图1近红外二b区荧光复合探针逐级构筑示意图。

图2PbS@CdS，PbS@CdS@Silica，QD@HVMO的透射电镜图(A-C)以及动态光散射测量的三者的粒径分布(D-E),插入图为与透射电镜相对应的示意图，标尺为40nm。

图3(A)PbS@CdS，PbS@CdS@Silica，QD@HVMO在808nm激发下的发射光谱；(B)QD@HVMO的发射光谱和水分子的透射率光谱。

图4分散在水、PBS、血液、培养基中QD@HVMO在808nm激光连续照射不同时间后，1650nm处发射光的强度变化；(B)QD@HVMO在水、PBS、血液、培养基中孵育不同时间后，1650nm处发射光的强度变化。

图5近红外二b区复合探针尾静脉注射后不同小时的近红外二b区荧光成像图以及在注射后12h，通过近红外二b区荧光成像导航手术切除后肿瘤的H&E染色图。

图6复合纳米探针用于表皮瘤的热疗。(A)肿瘤大小的变化；(B)不同处理组在治疗4天后肿瘤部位的H&E和TUNNEL染色。

具体实施方式

为了使本发明的目的、技术方案及优点更加清楚明白，以下结合实施例，对本发明进行进一步详细说明。

实施例1

如图1所示，本发明公开了以PbS@CdS量子点、病毒有机介孔硅为例进行说明，包括如下步骤：

通过高温溶剂热合成PbS@CdS量子点，考察不同核壳大小比例等因素对该量子点808nm激发下的发射波段和发射强度的影响。

以PbS@CdS量子点为核，通过反向微乳液法在其表面包裹无定型硅后，再通过两相法包裹病毒介孔无机硅；刻蚀无定型硅形成空腔后，最终获得空心的病毒介孔有机硅包裹的NIR IIb量子点(QD@HVMO)。其空腔用于近红外染料IR820的负载，在壳层最外修饰氨基以嫁接靶向多肽。

对QD@HVMO内部空腔负载IR820，构筑QD@HVMO-IR820；通过氨基羧基缩合嫁接跨膜肽，合成QD@HVMO-IR820-CPP，以利于癌细胞靶向吞噬。

具体合成方法如下：

通过溶剂热(油胺体系)首先合成PbS量子点：硫的前驱体主要是以0.08g硫粉和7.5mL的油胺,在120℃氩气氛围保护下，在160℃条件下保持30min，再加入10mL冰冷的环己烷和20mL乙醇停止反应。通过环己烷离心洗涤三次后分散在十八烯中。PbS@CdS量子点：1.2g CdO，8mL油酸，20mL十八烯,在氩气氛围下加热到200℃，然后冷却至100℃，制备Cd前驱体。5mL分散在十八烯中上述合成的PbS在氩气下鼓泡10min后，加入到上述Cd前驱体当中。在100℃下保持30min后，加入5mL冰冷的环己烷。最后PbS@CdS量子点通过乙醇离心洗涤三次后分散在环己烷当中。

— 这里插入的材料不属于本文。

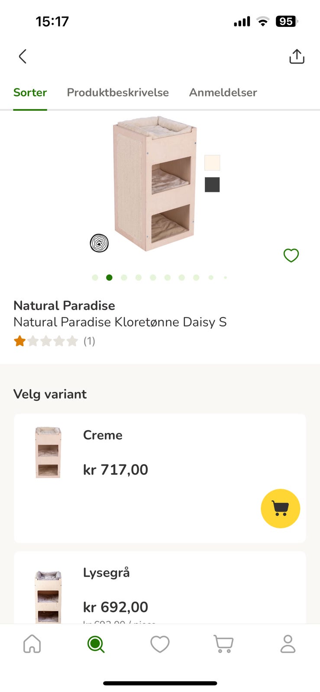
Task: Tap the back arrow icon
Action: pos(23,56)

实心硅和病毒介孔有机硅的包裹：实心硅球的包裹采用反向微乳液法，这里的硅源采用的是正硅酸四乙酯TEOS)，病毒介孔有机硅采用TEOS和双-[3-(三乙氧基硅)丙基]-四硫化物(BTES)作为硅源(比例为5:4)，采用两相法进行包裹。

实心硅球的刻蚀和纳米复合探针表面氨基基团的修饰：实心硅球的去除采用0.1MNa

实施例2

为了进一步表征所获得的复合探针其荧光光谱和荧光稳定性，本实施例以实施例1中所获得的PbS@CdS，PbS@CdS@Silica，QD@HVMO在808nm激发下的发射光谱进行了测定。

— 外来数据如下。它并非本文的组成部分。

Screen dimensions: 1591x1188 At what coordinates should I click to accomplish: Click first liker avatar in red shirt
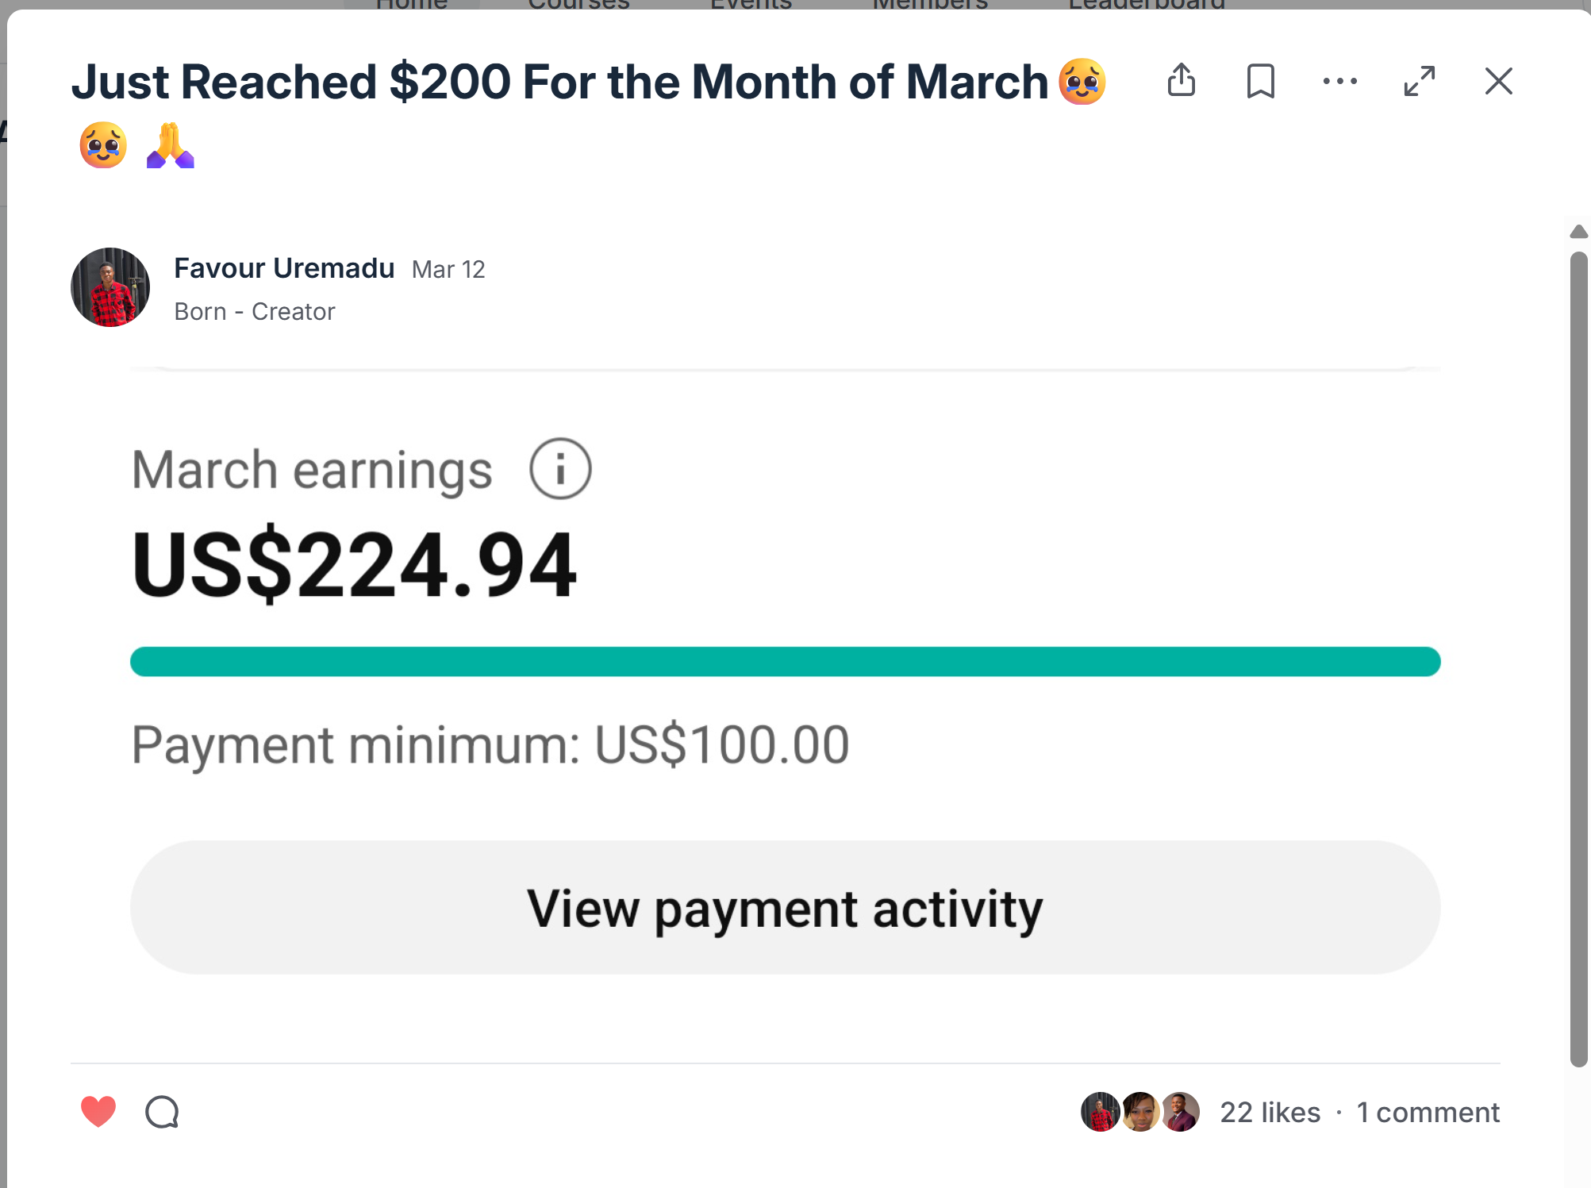point(1099,1112)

如图3所示，从发射光谱可以看出，PbS@CdS在NIR IIb有很强的发射(1650nm)，在包裹实心硅和空心病毒介孔有机硅后，发射强度并无明显下降。同时在该处的发射可以规避水的最大吸收峰，因此可以用于高效的NIR IIb荧光成像。

如图4所示，对空心病毒介孔有机硅包裹的量子点的荧光的稳定性进行了测定，从结果可以看出，在808nm激光的连续照射下，无论在水、PBS、血液、培养基中，该复合纳米探针的发射光一直可以保持稳定，具有很强的抗光漂白的能力。同时在水、PBS、血液、培养基中做到长达96小时的保存之后，荧光强度也不会发生改变。

实施例3

为了进一步表征所获得复合探针在生物体中的荧光成像效果，本实施例以实施例1所获得的QD@HVMO-IR820-CPP进行原位肿瘤小鼠荧光成像表征。

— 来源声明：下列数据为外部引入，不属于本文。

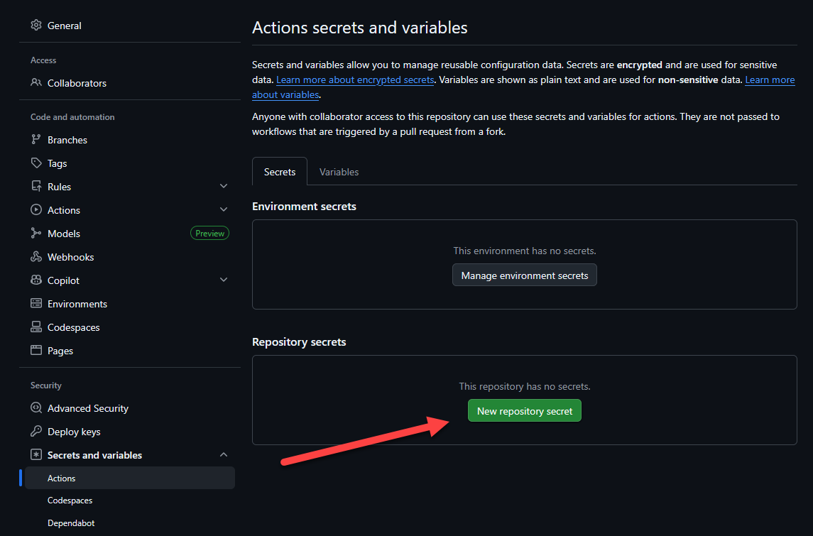Open the Pages settings item
813x536 pixels.
tap(60, 351)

NIR IIb荧光成像：取10只原位肿瘤小鼠，分成2组(每组5只)，分别以尾静脉注射QD@HVMO-IR820-CPP，然后通过InGaAs CCD在不同时间段(2h,4h,6h,8h,12h,18h,24h,48h)，1500nm滤光片，808nm激光照射下拍摄小鼠全身NIR IIb荧光图像。得出不同时间点肿瘤处信号强度的变化和信噪比，如图5所示，实验结果看出，在注射后12小时肿瘤最亮。

NIR IIb荧光成像引导的手术切除：在原位肿瘤和腘窝淋巴结模型中，在肿瘤最大时间点内，利用NIR IIb荧光成像引导，进行肝脏原位肿瘤的手术切除；对切除肿瘤进行甲醛(10％)固定24h后，依次经过酒精梯度脱水、二甲苯透明、石蜡包埋后制成切片、H&E染色，观察组织病理结构进行病理学切片，确定肿瘤组织是否切除干净，如图5所示，肿瘤和正常组织有明显的边界，证明肿瘤已经被切除干净。

实施例4

为了进一步表征所获得的纳米复合体对生物体肿瘤抑制生长的效果，本实施例以实施例1所获得的材料对小鼠表皮瘤进行不同组的光热治疗。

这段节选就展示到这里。